→ **WHAT YOU WILL DO**:
From the entries below, pull out every line that contains the string "header", treating uppercase and lowercase as different.

◆ ◆ ◆

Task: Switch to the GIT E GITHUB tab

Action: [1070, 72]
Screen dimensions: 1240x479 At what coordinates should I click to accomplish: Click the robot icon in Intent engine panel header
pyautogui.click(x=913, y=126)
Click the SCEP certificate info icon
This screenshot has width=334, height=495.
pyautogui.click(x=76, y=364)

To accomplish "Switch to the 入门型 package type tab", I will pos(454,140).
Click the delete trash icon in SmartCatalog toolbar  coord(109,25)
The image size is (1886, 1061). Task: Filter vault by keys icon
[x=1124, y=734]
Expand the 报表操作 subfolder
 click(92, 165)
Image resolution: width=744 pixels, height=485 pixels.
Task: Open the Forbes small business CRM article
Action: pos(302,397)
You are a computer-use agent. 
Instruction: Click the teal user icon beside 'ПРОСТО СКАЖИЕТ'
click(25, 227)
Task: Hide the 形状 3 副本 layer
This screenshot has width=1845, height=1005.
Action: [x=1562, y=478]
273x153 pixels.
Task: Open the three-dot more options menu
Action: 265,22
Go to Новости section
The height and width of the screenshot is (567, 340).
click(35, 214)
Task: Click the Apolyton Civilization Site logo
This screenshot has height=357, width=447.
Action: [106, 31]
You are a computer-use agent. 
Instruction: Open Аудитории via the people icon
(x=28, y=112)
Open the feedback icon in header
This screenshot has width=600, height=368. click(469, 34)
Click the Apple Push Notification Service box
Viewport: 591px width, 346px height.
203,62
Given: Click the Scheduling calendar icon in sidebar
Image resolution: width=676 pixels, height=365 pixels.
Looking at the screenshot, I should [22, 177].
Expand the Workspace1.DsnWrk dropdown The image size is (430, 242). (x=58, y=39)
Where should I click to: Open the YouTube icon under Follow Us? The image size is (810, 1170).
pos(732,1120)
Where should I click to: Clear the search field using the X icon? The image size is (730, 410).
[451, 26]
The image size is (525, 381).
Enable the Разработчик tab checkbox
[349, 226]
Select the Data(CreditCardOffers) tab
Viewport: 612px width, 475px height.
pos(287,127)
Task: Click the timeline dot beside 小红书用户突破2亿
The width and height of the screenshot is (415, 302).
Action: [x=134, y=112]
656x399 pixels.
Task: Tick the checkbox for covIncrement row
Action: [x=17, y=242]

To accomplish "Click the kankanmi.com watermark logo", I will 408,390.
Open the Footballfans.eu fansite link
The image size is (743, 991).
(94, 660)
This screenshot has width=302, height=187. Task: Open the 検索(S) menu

◆ ◆ ◆

→ **TASK RESPONSE**:
Screen dimensions: 1240x479 At what coordinates should I click to accomplish: Click the robot icon in Intent engine panel header
Open the feedback icon in header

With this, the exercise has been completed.